I can tell thee. Thee hadst better grease thy elbow afore we start on it. Ruth, fetch a jug o' beer, theer's a good wench. I'm as dry as Bill Duke. Thee canst do a drop, 'Saiah, I know."
"Why, yes," returned the second-fiddle. "Theer's a warmish bit afore us, and it's well to have summat to work on."
The girl moved away slowly, her fingers still knitted and her palms turned to the ground. An inward-looking smile, called up by the music, lingered in her eyes, which were of a warm, soft brown.
"Reuben," said the second-fiddle, "thee hast thy uncle's method all over. I could shut my eyes an' think as I was five-and-twenty 'ear younger, and as he was a-playin'. Dost note the tone, Sennacherib?"
"Note it?" said the third senior. "It's theer to be noted. Our 'Saiah's got it drove into him somehow, as he's the one in Heydon Hay as God A'mighty's gi'en a pair of ears to."
"An' our Sennacherib," retorted Isaiah, "is the one as carries Natur's license t' offer the rough side of his tongue to everybody."
"I know it's a compliment," said the younger man, "to say I have my uncle's hand, though I never heard my uncle play."
"No, lad," said the old man who stood behind his chair. "Thee'rt a finer player than ever I was. If I'd played as well as thee I might have held on at it, though even then it ud ha' gone a bit agen the grain."
"Agen the grain?" asked the 'cello-player, in his cheery voice. "With a tone like that? Why, I mek bold to tell you, Mr. Gold, as theer is not a hammer-chewer on the fiddle, not for thirty or may be forty mile around, as has a tone to name in the same day with Rewben."
"There's a deal in what you say, Mr. Fuller," said the old man, who had a bearing of sad and gentle dignity, and gave, in a curious and not easily explainable way, the idea that he spoke but seldom and was something of a recluse. "There's a deal in what you say, Mr. Fuller, but the fiddle is not a thing as can be played like any ordinary instryment. A fiddle's like a wife, in a way of speaking. You must offer her all you've got. If she catches you going about after other women--"

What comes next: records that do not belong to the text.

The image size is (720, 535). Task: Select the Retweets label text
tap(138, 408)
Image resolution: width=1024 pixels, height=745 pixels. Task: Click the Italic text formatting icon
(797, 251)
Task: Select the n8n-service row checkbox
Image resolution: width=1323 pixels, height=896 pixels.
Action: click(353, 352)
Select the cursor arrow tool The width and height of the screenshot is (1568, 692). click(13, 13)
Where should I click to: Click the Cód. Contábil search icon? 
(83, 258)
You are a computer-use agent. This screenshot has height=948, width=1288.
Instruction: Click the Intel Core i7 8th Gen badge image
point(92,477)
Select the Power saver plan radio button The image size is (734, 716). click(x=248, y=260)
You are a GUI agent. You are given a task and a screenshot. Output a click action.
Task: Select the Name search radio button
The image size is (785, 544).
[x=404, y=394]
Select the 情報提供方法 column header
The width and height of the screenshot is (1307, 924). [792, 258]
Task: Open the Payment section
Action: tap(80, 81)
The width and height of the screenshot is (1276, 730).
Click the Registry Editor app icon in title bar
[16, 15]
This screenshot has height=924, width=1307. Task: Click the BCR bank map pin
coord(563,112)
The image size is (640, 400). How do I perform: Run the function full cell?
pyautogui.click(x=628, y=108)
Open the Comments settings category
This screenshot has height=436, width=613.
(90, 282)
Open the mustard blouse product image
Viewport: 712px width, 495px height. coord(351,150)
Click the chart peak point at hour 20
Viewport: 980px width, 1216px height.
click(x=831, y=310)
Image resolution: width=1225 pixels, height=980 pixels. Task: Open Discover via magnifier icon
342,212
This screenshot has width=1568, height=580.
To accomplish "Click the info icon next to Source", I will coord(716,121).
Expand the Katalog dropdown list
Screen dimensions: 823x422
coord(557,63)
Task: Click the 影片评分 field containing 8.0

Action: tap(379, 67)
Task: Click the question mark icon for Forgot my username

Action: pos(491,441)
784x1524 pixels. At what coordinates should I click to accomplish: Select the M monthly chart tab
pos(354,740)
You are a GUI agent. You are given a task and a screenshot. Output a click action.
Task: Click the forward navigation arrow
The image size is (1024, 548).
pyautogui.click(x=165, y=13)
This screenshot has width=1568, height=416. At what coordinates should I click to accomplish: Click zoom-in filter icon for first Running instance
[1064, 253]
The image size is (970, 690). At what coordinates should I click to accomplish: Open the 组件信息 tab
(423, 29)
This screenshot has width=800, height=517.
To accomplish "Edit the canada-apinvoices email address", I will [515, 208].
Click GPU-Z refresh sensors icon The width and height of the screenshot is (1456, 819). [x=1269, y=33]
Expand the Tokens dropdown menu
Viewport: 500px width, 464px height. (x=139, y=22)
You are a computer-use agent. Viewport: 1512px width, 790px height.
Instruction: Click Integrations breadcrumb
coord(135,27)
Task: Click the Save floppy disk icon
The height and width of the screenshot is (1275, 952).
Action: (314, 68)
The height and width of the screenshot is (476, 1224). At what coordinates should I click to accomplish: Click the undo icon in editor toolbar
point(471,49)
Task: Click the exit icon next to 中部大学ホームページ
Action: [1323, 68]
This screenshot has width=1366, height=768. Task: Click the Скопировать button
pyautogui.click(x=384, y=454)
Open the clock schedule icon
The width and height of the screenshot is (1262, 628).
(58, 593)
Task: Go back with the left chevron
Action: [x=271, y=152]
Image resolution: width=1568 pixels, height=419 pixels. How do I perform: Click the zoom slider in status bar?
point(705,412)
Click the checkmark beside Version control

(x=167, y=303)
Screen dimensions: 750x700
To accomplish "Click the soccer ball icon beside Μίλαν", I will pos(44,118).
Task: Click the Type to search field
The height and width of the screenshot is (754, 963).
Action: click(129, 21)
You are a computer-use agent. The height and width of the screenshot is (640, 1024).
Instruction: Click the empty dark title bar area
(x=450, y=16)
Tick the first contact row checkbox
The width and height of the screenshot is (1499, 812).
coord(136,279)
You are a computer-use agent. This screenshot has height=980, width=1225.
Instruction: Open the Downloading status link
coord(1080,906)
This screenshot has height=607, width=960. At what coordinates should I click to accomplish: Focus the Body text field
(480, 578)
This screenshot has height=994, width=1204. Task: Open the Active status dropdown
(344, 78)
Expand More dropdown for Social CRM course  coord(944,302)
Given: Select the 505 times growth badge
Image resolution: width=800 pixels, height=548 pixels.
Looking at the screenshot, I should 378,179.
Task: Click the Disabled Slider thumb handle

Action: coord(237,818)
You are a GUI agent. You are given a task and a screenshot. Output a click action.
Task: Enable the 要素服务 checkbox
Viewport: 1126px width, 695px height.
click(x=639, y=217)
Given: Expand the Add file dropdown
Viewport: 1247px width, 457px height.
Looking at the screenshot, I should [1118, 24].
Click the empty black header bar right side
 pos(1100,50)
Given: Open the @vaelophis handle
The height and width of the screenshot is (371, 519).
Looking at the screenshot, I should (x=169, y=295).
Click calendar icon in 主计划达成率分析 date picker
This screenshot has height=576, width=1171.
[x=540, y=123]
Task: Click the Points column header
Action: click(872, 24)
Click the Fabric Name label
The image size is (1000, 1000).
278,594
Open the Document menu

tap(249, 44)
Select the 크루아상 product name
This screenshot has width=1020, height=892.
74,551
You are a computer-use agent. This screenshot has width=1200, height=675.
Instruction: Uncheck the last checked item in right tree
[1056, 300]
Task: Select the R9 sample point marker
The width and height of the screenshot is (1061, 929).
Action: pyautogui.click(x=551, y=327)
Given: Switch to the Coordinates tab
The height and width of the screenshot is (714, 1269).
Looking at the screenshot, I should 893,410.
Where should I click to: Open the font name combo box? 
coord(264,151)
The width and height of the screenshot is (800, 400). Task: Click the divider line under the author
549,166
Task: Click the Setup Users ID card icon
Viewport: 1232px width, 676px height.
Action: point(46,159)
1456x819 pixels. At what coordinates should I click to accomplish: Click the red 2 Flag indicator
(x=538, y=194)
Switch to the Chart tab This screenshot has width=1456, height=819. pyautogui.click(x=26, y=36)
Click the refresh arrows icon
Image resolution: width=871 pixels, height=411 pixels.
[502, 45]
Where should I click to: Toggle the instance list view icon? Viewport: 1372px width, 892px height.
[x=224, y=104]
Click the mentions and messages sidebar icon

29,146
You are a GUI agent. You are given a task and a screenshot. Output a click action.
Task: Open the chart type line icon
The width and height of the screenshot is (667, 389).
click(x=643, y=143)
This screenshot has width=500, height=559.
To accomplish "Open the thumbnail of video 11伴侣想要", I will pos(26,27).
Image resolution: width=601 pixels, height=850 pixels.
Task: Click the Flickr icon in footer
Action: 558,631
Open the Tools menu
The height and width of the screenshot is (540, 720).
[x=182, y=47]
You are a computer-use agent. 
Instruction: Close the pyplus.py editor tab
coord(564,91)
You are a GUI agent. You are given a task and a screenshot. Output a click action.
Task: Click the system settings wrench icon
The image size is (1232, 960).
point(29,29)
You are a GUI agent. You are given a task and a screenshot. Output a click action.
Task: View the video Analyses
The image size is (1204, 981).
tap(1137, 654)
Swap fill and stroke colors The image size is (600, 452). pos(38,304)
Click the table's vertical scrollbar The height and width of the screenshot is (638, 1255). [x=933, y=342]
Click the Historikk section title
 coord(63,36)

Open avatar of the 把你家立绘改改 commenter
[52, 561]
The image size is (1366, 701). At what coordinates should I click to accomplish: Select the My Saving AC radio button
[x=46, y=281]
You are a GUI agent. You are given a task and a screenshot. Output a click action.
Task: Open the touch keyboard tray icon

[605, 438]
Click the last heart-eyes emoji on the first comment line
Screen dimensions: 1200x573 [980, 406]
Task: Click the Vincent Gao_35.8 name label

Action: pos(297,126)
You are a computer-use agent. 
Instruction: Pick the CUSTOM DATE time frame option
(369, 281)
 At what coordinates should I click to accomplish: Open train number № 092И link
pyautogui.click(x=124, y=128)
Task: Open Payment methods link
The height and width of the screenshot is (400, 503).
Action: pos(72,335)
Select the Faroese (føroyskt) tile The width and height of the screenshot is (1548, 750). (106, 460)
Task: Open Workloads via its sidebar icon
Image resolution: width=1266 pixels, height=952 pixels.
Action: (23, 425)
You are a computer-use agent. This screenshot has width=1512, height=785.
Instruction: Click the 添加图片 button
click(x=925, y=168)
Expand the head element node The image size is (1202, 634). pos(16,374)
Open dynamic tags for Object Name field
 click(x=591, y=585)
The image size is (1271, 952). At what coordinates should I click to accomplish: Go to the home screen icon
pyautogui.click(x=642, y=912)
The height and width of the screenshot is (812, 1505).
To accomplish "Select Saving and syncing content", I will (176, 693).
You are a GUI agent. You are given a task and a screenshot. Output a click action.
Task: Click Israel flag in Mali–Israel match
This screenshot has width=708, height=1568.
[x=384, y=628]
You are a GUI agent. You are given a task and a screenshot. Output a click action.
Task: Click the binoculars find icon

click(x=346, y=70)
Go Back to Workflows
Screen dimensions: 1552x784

"It's woe betide you!" Sennacherib interrupted.
"You drive her heart away," the old man pursued. "The fiddle's jealouser than a woman. It wants the whole of a man. If Reuben was to settle down to it twelve hours a day, I make no doubt he'd be a player in a few years' time."
"Twelve hours a day!" cried Sennacherib. "D'ye think as life was gi'en to us to pass it all away a scrapin' catgut?"
"Why, no, Mr. Eld," the old man answered, smilingly. "But to my mind there's only two or three men in the world at any particular space o' given time as has the power gi'en 'em by Nature to be fiddlers; that is to say, as has all the qualities to be masters of the instryment. It is so ordered as the best of qualities must be practised to be perfect, and howsoever a man may be qualified to begin with, he must work hour by hour and day by day for years afore he plays the fiddle."
"I look upon any such doctrine as a sinful crime," said Sennacherib. "The fiddle is a recrehation, and was gi'en us for that end. So, in a way, for them as likes it, is skittles. So is marvils, or kite-flyin', or kiss-i'-the-ring. But to talk of a man sittin' on his hinder end, and draggin' rosined hosshair across catgut hour by hour and day by day for 'ears, is a doctrine as I should like to hear Parson Hales's opinion on, if ever it was to get broached afore him."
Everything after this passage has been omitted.